=== Trecho do texto ===

A Frente Povo Sem Medo, da qual Guilherme Boulos (PSOL) —que foi candidato à Presidência em 2018 e pode concorrer à Prefeitura de São Paulo neste ano— faz parte, diz que a manifestação terá medidas para evitar a propagação do vírus.
Os organizadores prometem distribuir 4.000 máscaras feitas por cooperativas de costureiras e álcool em gel. Também haverá uma brigada para orientar o distanciamento mínimo entre os manifestantes.
“Temos preocupação muito grande, não é nosso intuito contribuir com a disseminação do vírus. Sabemos que não é ideal, mas vamos tomar todos os cuidados”, afirma Guilherme Simões, do coletivo negro do MTST (Movimento dos Trabalhadores Sem-Teto).
“Bolsonaro e seus seguidores estão na rua sem cuidado, sem máscara, pegando na mão de pessoas.” O presidente tem participado de atos a seu favor e provocado aglomerações em saídas por Brasília.
Até aqui, o poder público não dissipou ou proibiu atos de bolsonaristas sob a justificativa de não haver aglomeração na crise sanitária.
“O Ministério Público reconhece o direito de manifestação mesmo em tempo de pandemia, desde que regras sanitárias sejam seguidas”, disse o procurador-geral de Justiça de São Paulo, Marcio Sarrubbo à Folha, mencionando o uso de máscaras e o distanciamento.
Danilo Pássaro, do Somos Democracia, movimento de corintianos, também lista ações contra o coronavírus na manifestação. “No caminhão de som, vamos ressaltar a orientação de manter mínima distância. E vamos dispersar rapidamente”, afirma.
Na quinta (4), líderes de partidos de oposição publicaram nota pedindo que as pessoas não compareçam aos atos devido ao risco de contaminação, embora apoiem iniciativas a favor da democracia e contra Bolsonaro, como manifestos.
Os organizadores do protesto afirmam respeitar a posição daqueles que são contra sair às ruas neste momento e dizem compartilhar da preocupação sanitária.
“É grave ter aglomeração, mas é mais grave permanecer passivo vendo essa escalada autoritária que pode desembocar em quebra da ordem democrática”, diz Pássaro.
“O ato se justifica na medida em que é visto um recrudescimento das posições autoritárias e antidemocráticas de Bolsonaro e seus seguidores. Apesar do momento sanitário, é fundamental defender a democracia”, afirma Simões.
“Não podemos deixar que o fascismo galopante que estamos vendo tome conta das ruas e da opinião pública.”
Simões afirma ainda que “a questão de valorizar a vida negra também tem que estar na ordem do dia”. Ele menciona as recentes mortes de crianças negras no país —Miguel da Silva, 5, no Recife, e João Pedro Matos Pinto, 14, no Rio.
Na noite desta sexta, a OAB, a CNBB (Conferência Nacional dos Bispos do Brasil) e outras entidades divulgaram uma nota dizendo-se contrárias à realização de atos de rua neste momento, por causa dos riscos relacionados à pandemia.

=== Dados extraídos ===

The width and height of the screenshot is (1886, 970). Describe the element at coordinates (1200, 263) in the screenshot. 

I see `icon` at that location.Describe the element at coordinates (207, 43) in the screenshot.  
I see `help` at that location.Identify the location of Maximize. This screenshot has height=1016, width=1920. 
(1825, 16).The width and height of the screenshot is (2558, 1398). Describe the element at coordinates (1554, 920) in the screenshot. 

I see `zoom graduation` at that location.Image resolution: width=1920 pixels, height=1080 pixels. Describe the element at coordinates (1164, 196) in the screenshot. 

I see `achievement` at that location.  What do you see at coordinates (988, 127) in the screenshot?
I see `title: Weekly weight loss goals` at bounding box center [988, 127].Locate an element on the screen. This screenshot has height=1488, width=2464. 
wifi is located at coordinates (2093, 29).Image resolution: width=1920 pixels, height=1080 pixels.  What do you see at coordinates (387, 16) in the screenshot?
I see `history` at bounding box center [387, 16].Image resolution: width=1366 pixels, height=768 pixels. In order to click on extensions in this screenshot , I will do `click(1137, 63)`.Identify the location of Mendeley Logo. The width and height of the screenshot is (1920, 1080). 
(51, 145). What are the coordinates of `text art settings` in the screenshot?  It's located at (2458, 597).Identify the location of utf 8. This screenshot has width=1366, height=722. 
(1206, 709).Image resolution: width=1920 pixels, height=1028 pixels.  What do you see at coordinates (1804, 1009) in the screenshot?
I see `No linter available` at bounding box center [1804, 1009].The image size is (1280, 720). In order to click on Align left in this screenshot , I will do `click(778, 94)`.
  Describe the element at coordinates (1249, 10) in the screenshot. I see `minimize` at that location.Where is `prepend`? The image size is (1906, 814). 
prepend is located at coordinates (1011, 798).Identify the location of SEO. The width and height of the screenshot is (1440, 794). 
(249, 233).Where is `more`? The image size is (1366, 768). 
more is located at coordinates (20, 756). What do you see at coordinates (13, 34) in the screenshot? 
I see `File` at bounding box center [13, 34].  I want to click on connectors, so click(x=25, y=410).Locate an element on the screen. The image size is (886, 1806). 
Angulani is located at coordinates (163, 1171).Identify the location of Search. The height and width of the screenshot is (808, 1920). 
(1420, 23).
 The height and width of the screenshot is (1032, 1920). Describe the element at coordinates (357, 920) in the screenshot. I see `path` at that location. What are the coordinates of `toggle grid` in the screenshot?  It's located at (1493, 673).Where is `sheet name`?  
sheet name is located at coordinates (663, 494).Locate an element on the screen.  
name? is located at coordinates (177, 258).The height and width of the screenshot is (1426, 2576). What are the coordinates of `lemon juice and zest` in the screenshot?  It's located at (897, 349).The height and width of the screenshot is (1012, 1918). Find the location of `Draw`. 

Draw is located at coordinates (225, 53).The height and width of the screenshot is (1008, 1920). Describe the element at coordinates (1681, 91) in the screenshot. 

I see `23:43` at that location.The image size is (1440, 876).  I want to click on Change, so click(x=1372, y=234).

===

» **Tarefas do exercício**
1. Reescreva o trecho desde "Os organizadores do" até "da preocupação sanitária.", trocando "protesto" por "ato".
2. Segundo o trecho, quantas máscaras os organizadores prometem distribuir?
3. Quais pessoas têm falas reproduzidas entre aspas no trecho e são identificadas pelo nome? Liste todas.
Os itens vêm de outra fonte.

» **Respostas do exercício**
1.
Os organizadores do ato afirmam respeitar a posição daqueles que são contra sair às ruas neste momento e dizem compartilhar da preocupação sanitária.

2. 4.000 máscaras.

3. Guilherme Simões, Marcio Sarrubbo e Danilo Pássaro.